Results of this preliminary study indicated that locally applied Sema3A promoted fracture healing and callus remodeling in osteoporotic rats. The sensory nerve projections were not detected in this study, thus it cannot be confirmed whether local Sema3A influences bone remodeling indirectly by regulation of sensory nerve innervations. At 4 weeks post-fracture, increased callus formation in the Sema3A group can be observed in histological sections and confirmed by quantitative micro-CT examination. This result can be easily explained by increased bone formation and inhibited bone resorption due to Sema3A treatment. However, at 8 weeks post-fracture, quantitative micro-CT analysis indicates that the value of BV showed no difference between groups; while the value of CsAr in the control group was 43.8 % higher than that of Sema3A group (p < 0.05). It seems that Sema3A promotes callus remodeling at the middle stage of fracture healing (4–8 weeks after fracture). One plausible explanation may be that Sema3A shortened the period of callus formation, so that the period of callus remodeling started earlier than in thecontrol. Moreover, osteoporosis is usually accompanied by uncoupled bone resorption and formation, thus the different physiological conditions of OVX animals from intact bodies may be another explanation.

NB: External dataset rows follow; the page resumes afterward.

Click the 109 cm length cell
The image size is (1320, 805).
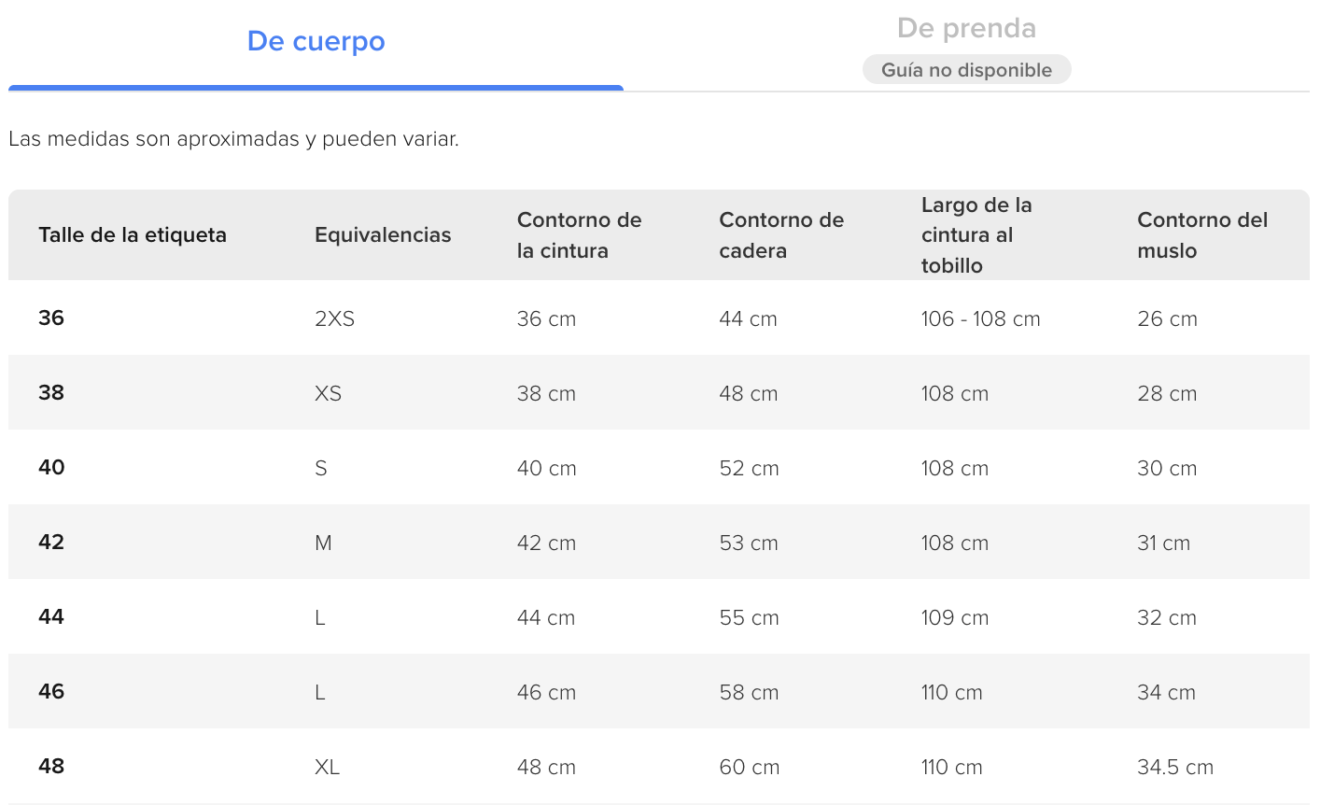point(954,618)
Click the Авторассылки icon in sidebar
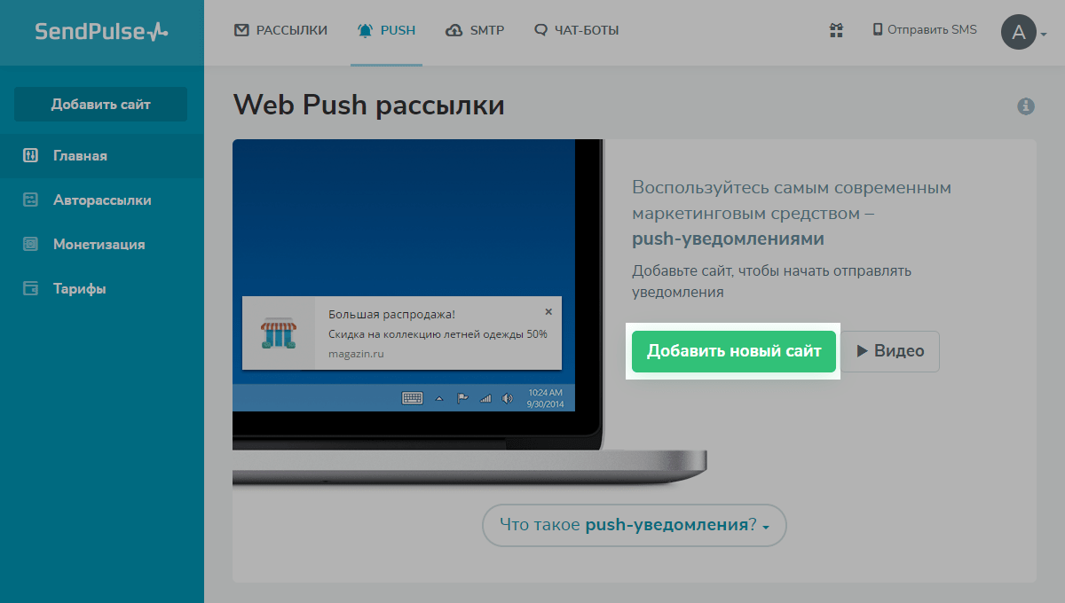This screenshot has width=1065, height=603. click(x=30, y=200)
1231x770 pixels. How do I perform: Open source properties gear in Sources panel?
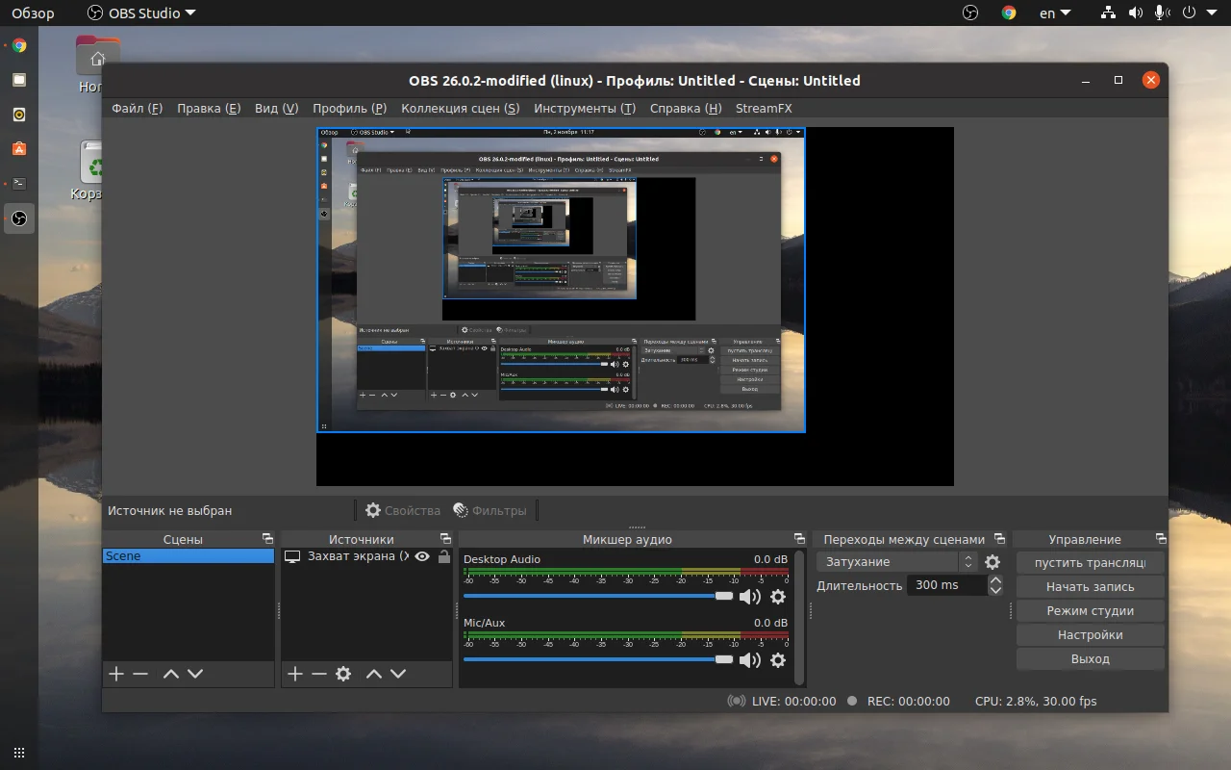pyautogui.click(x=343, y=674)
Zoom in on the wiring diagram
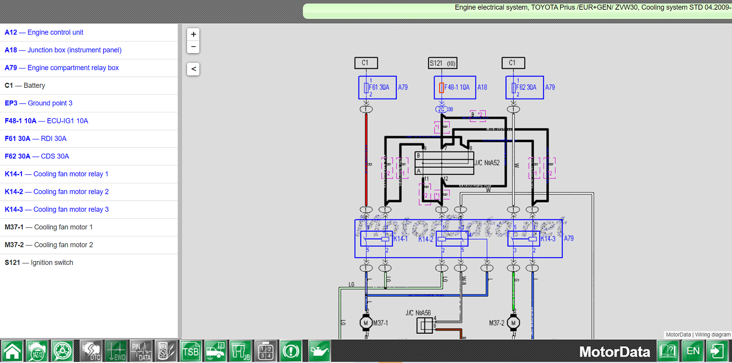The image size is (732, 363). point(193,34)
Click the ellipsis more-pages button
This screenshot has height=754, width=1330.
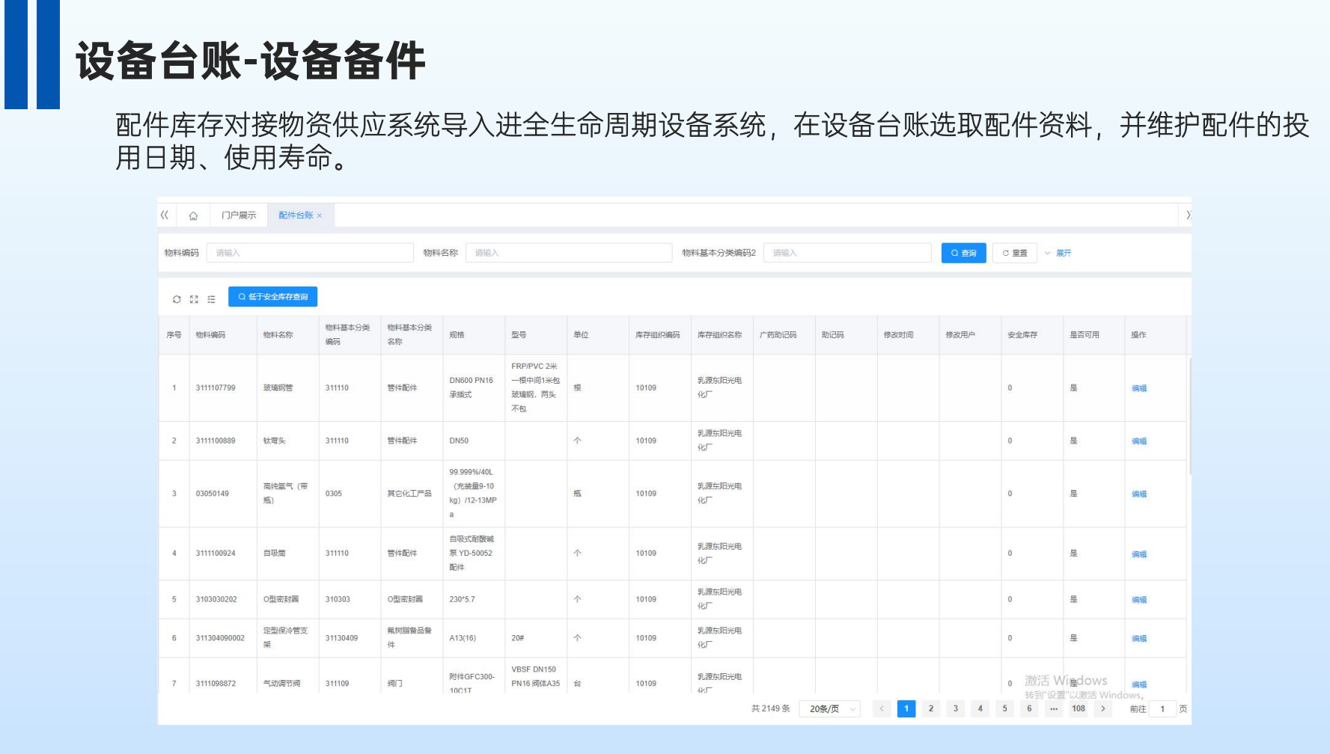(1054, 708)
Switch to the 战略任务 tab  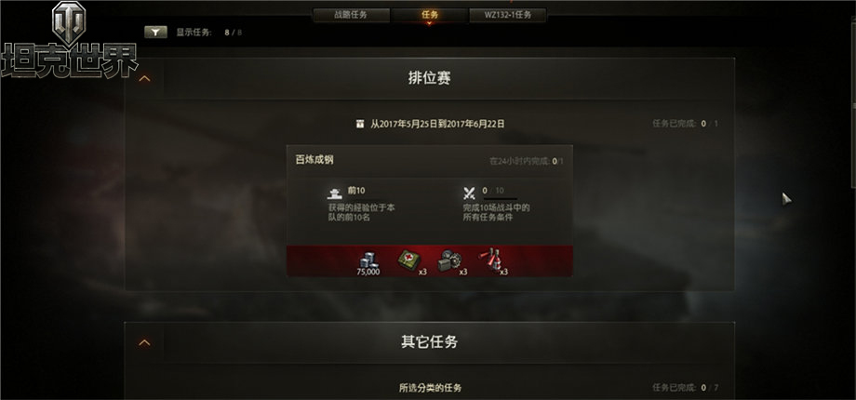(351, 15)
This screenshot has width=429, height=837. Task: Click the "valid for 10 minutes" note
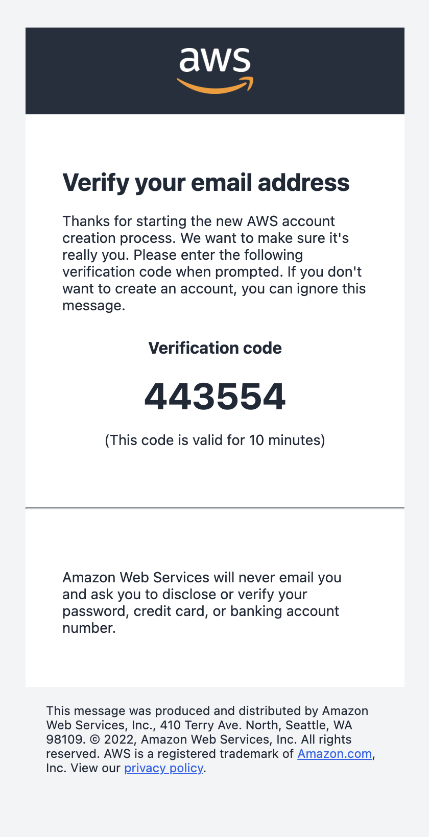pos(215,440)
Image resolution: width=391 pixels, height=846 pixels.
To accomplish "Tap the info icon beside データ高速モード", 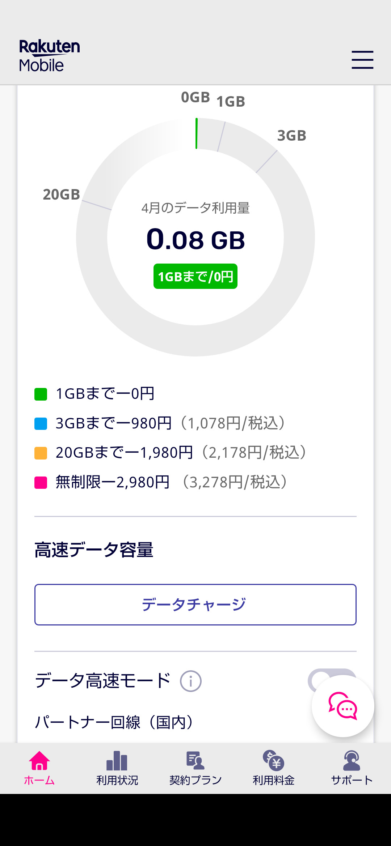I will pos(191,681).
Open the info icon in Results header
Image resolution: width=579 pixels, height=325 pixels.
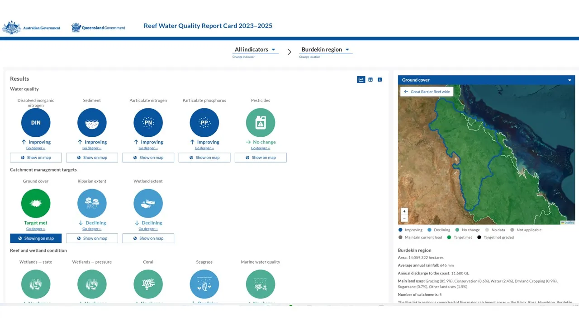pos(380,79)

There are many other possible functions of Sema3A that may be involved in bone healing when systemic treatment is used, e.g., influences on platelets, hematopoietic stem cells movement, and inflammatory roles. Previous studies indicated that the sensory innervation of bone might play an important role in sensing and responding to low-intensity pulsed ultrasound and explain its effect in promoting fracture healing. Lam et al. [29] found that daily ultrasound treatment significantly increased the rate of union and the volumetric bone mineral density in the fracture callus in the neurally intact rats, but this stimulating effect was absent in the rats with sciatic neurectomy. Nordsletten et al. studied the effect of sciatic nerve resection on tibial fracture healing. Higher bone mineral content but low mechanical strength in three-point cantilever bending was observed in the nerve-resected rats, implying a defective organization of the large callus [30]. These results suggest that neural regulation plays a role in the type of fracture healing, direct or indirect, and in the amount and quality of the callus.

Conclusions

The results of this study demonstrated that Sema3A treatment could increase callus formation, bone mineral density and biomechanical strength at the early stage of fracture healing (4 weeks post-fracture), and promote callus ossification, remodeling and biomechanical strength at the middle stage of fracture healing (8 weeks post-fracture). It was suggested that Sema3A induced improved callus quality and shortened healing time in osteoporotic fracture settings.